WHO issues AIDS warning

Some 10 million people in China may be infected with the AIDS virus by 2010, the World Health Organization (WHO) said yesterday, as it called for stronger political will by Asian governments to stop the spread of the disease. About 5 million people worldwide were infected last year, bringing to 45 million the number living with the virus despite measures designed to prevent AIDS from spreading, said Shigeru Omi, WHO director for the Western Pacific region. "We know what works and what doesn't. So why has the necessary action to prevent the virus from spreading not been taken?" Omi said in a statement ahead of World AIDS Day tomorrow.

■ Australia
Push for last cuddle

Death-row drug trafficker Nguyen Tuong Van should be allowed a last cuddle with his mother before being put to death on Dec. 2 at Singapore's Changi prison, Foreign Minister Alexander Downer said yesterday. The 25-year-old Melbourne salesman, who was caught with almost 4kg of heroin at Changi airport in December 2002, was given a mandatory death sentence and is to hang on Friday. "I would have thought it's not an unreasonable thing for a mother to hug her son before the son is executed," Downer said. Kim Nguyen, who is allowed daily visits before the execution at dawn on Friday, is separated by glass from her son.

■ Hong Kong

Legislator slams Blair

Leading pro-democracy Legislator Martin Lee (李柱銘)yesterday accused Britain of turning its back on the people of its former colony after Prime Minister Tony Blair denied him a meeting. Lee, who is visiting Britain and the US to explain why pro-democracy legislators oppose election reforms, said he had also been refused a meeting with Foreign Secretary Jack Straw. Before flying to the US, where he will meet Secretary for State Condoleezza Rice, Lee told Hong Kong radio station RTHK it appeared Britain was now "turning its back" on Hong Kong. "It says a lot that Hong Kong now comes under the Department of Trade," he said.

■ Nepal

Women OK to get passports

Women under 35 will no longer need their parent or husband's consent to apply for a passport in Nepal, after the Supreme Court ordered an end to the discriminatory practice, the court said yesterday.
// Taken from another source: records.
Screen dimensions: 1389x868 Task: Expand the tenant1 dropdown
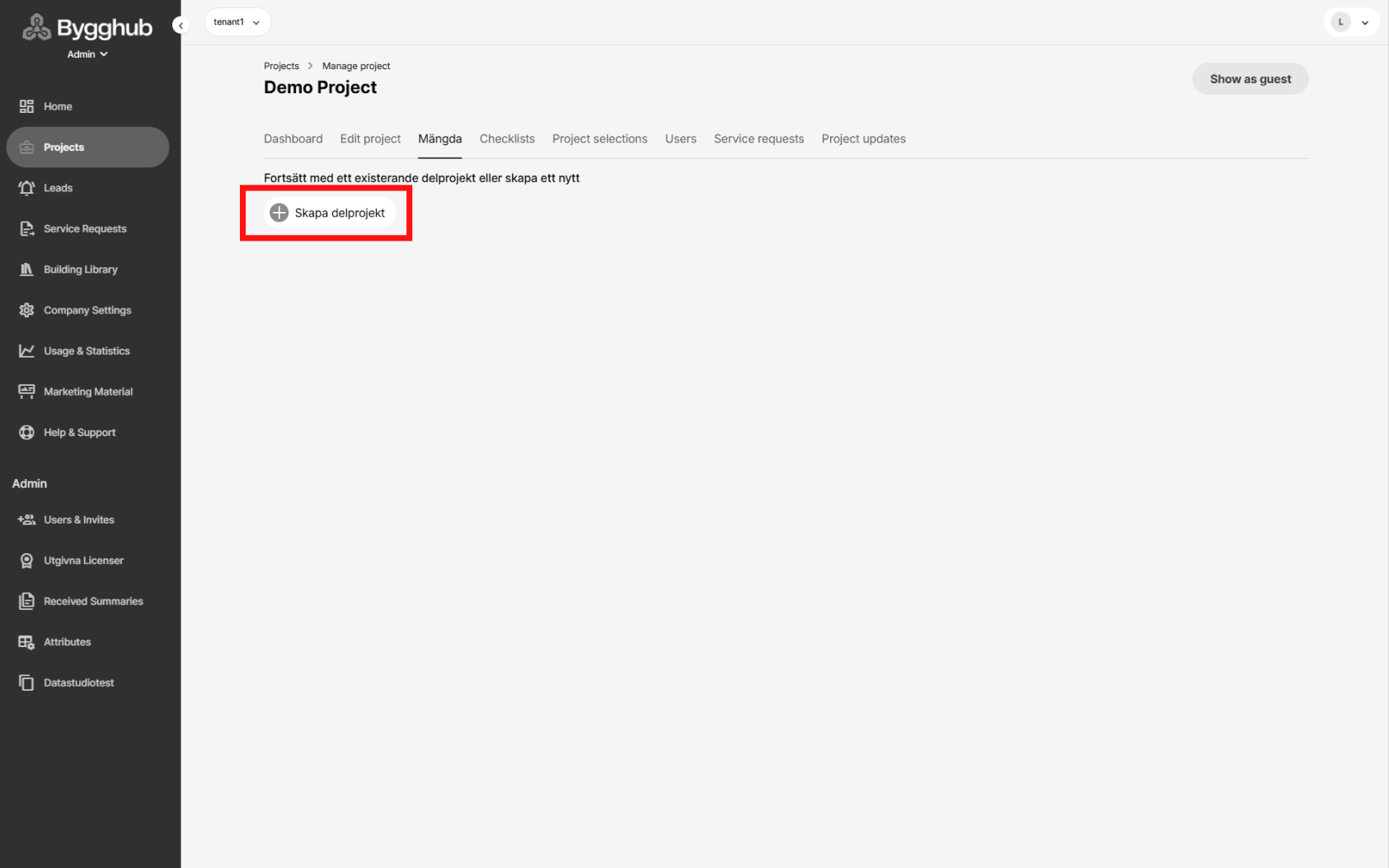(x=237, y=22)
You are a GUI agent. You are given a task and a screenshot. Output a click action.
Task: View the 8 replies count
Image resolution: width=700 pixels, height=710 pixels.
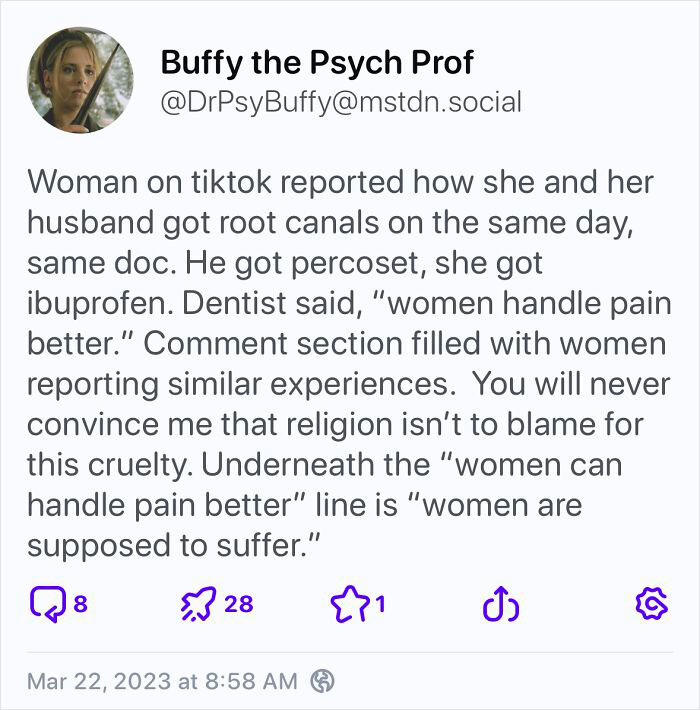point(81,603)
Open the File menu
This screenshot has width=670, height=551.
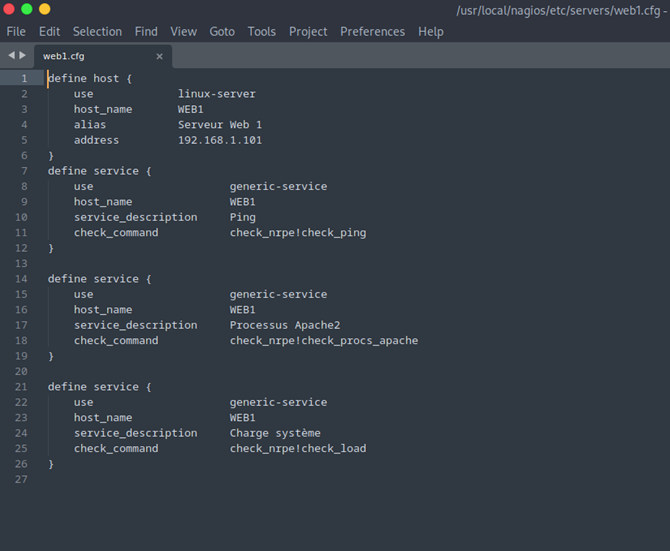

Supreme Court Judges Badri Kumar Basnet and Balram K.C. issued the order on Monday saying the practice was unfair as men did not have to follow the same procedure, the court said in a statement. The court has ordered the Prime Minister's office, the Home Ministry and the Women and Children's Welfare Ministry to end the practice immediately. The law had been enforced to prevent young women being trafficked to India for prostitution.